Halpin met a group of ladies that had all played sports at universities in Utah, and they decided to test their luck at playing in the Senior Games.

Marie Halpin (32) poses with teammates at the Huntsman World Senior Games, St. George, Utah, Oct. 6, 2016 | Photo courtesy Marie Halpin
Marie Halpin (32) poses with teammates at the Huntsman World Senior Games, St. George, Utah, Oct. 6, 2016 | Photo courtesy Marie Halpin

“I come here because I heard about the senior games and I wanted to keep playing,” Halpin said. “I always loved competing. When I come to play here, (being blind in one eye) didn’t matter, we just would play. We won; we had a pretty good team.”

This year will most likely be Halpin’s last year at the Senior Games.

“She was diagnosed with brain cancer and given about four months to live,” Esplin said. “She epitomizes these games because of what the name Huntsman means.”

Jon M. Huntsman helped build the Huntsman Cancer Institute in 1995, and now it is world-renowned.

“I was very familiar with what the Huntsman Society was doing. It’s a wonderful thing for people for cancer,” Halpin said. “After the MRI, the doctor said, ‘You have a brain tumor.’ I was very stern and said ‘You have the wrong x-rays. That’s not mine.’ He said, ‘I’m sorry, Mrs. Halpin.’ I said, ‘No! They’re not mine!’ He said, ‘I’m sorry, Mrs. Halpin.’ He must’ve said that 50 times because I argued with him for about a half an hour.”
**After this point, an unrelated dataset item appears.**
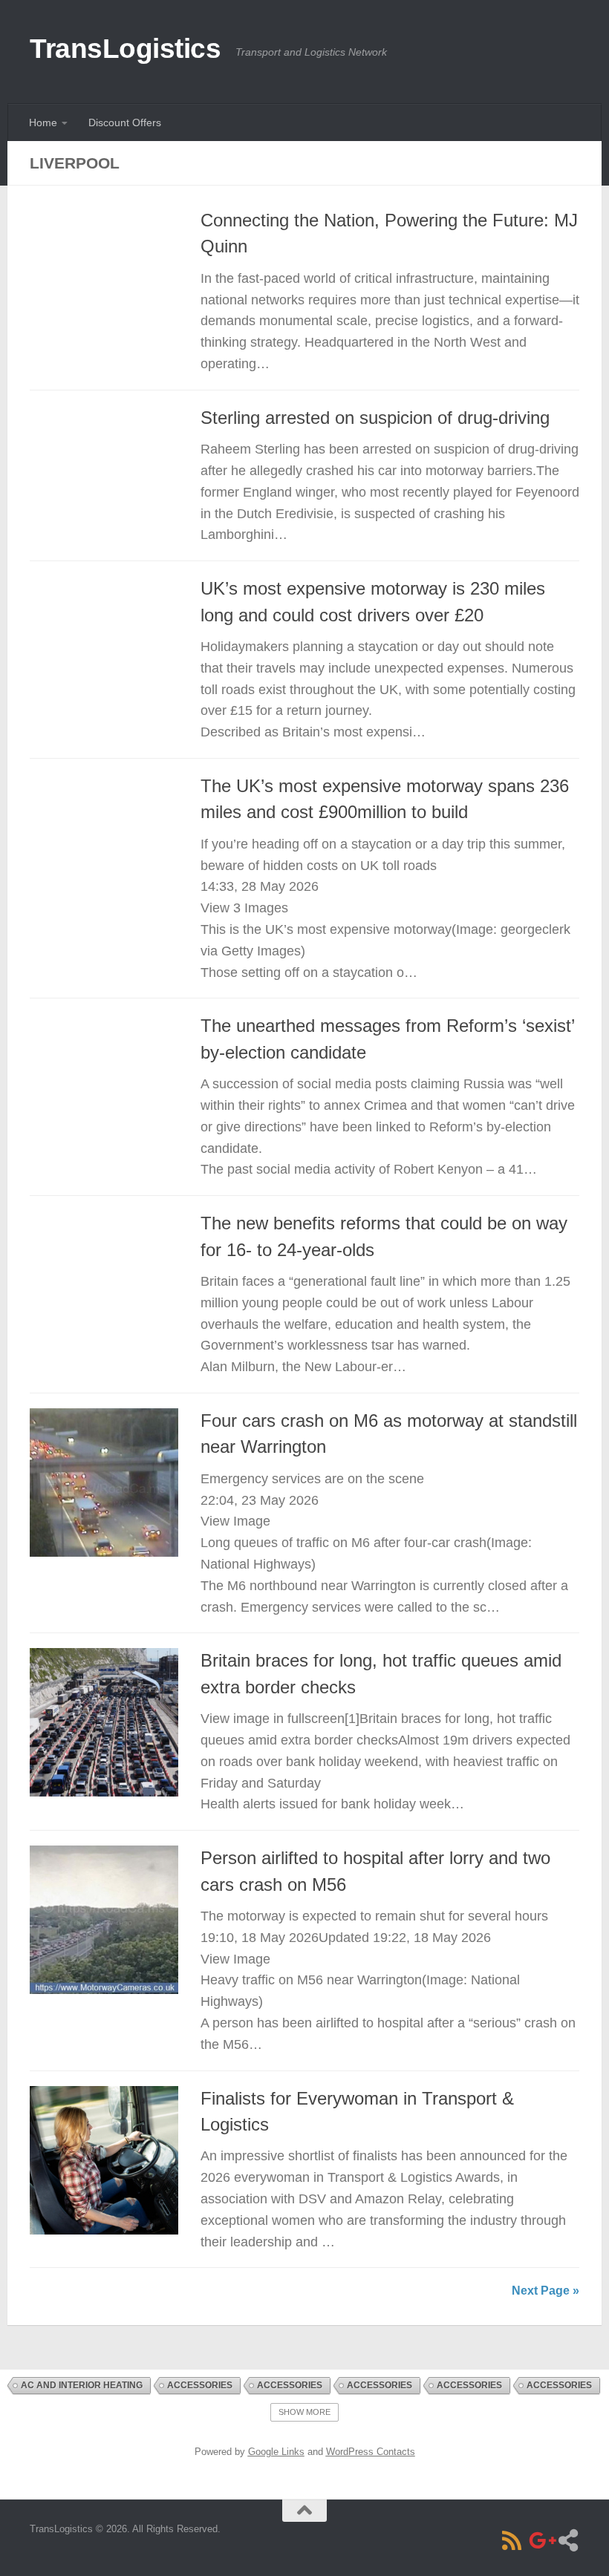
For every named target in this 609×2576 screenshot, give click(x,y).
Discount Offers (124, 122)
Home (43, 122)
Halpin was able to play this year in two of the games. She scored six points combined in the two games. She said the teams allowed her to go in and shoot until she made it.

“It’s been a real pleasure and a privilege to play down here with all these older athletes that are very talented,” Halpin said. “I got to play so little growing up because they didn’t have sports for girls in Utah. So for me to continue like this is an honor for me. Whether we win or not, I love being here among all these female athletes.”

The Huntsman World Senior Games has been a chance for older athletes to show they’ve still got the talent to play the sports they used to. To them, it’s a quasi-olympics.

“When I was growing up, I always wanted to be an Olympian,” Halpin said. “I’ve still got a paper from fourth grade that says I want to be an Olympian. I didn’t make it. This is kinda like my Olympics.”

Marie Halpin is in the Utah Sports Hall of Fame as an official. She taught at Hillcrest High School and was the assistant coach for girl’s basketball, where she won three state championships. She will also be playing in the softball tournament this year.